La humanidad… no tiene objetivo, ni idea, ni plan, más que la familia de mariposas u orquídeas. ‘Humanidad’ es una expresión zoológica, o una palabra vacía. (…) Veo, en lugar de ese producto vacío de una historia lineal que solo se puede mantener cerrando los ojos ante la abrumadora multitud de hechos, el drama de una serie de Culturas poderosas, cada una de las cuales brota con la fuerza primitiva de la historia. suelo de una región madre a la que permanece firmemente unida durante todo su ciclo de vida; cada uno estampando su material, su humanidad, a su propia imagen; cada uno tiene su propia idea, sus propias pasiones, su propia vida, voluntad y sentimiento, su propia muerte.

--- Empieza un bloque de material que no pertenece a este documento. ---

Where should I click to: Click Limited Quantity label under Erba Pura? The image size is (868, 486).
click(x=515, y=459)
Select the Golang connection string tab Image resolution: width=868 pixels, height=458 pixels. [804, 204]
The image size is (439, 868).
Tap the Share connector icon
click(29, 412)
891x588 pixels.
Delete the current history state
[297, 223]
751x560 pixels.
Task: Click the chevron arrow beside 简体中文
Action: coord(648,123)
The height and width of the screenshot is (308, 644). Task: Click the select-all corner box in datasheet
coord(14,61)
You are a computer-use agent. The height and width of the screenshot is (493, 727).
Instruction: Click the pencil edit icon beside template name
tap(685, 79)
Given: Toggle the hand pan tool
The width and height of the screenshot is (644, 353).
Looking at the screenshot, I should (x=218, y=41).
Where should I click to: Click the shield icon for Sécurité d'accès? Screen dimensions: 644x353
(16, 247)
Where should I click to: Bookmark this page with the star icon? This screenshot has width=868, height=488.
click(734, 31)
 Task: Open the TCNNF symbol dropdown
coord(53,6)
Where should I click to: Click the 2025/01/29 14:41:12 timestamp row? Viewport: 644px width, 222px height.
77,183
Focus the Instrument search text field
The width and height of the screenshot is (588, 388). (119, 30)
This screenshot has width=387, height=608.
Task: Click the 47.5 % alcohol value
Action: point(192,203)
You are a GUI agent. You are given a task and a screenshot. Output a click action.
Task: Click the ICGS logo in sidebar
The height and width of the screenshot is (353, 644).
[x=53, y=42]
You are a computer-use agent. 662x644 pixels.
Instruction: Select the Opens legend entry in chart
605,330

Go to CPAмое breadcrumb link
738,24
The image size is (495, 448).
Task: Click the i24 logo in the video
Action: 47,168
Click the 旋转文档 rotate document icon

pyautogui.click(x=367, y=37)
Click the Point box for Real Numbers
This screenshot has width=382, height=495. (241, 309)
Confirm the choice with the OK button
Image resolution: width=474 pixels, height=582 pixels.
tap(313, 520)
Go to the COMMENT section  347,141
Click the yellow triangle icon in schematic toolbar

Sólo uno de los párrafos es mío. El “engaño” era en la dirección de hacer ver que mi dolor “no me pertenece”, ni nadie se (te) puede o se debe reducir a él. El dolor es sólo una entre otras de las recalcitrantes “heridas” de la humanidad, de la vida. El resto de escritos son de “el libro del desasosiego” de Pessoa, “Brevario del caos” de Albert Caraco, “perros de paja” de John N. Gray, “las estrategias fatales” de Baudrillard, “el Dios y el diablo” de Sartre y “la decadencia de occidente” de Spengler.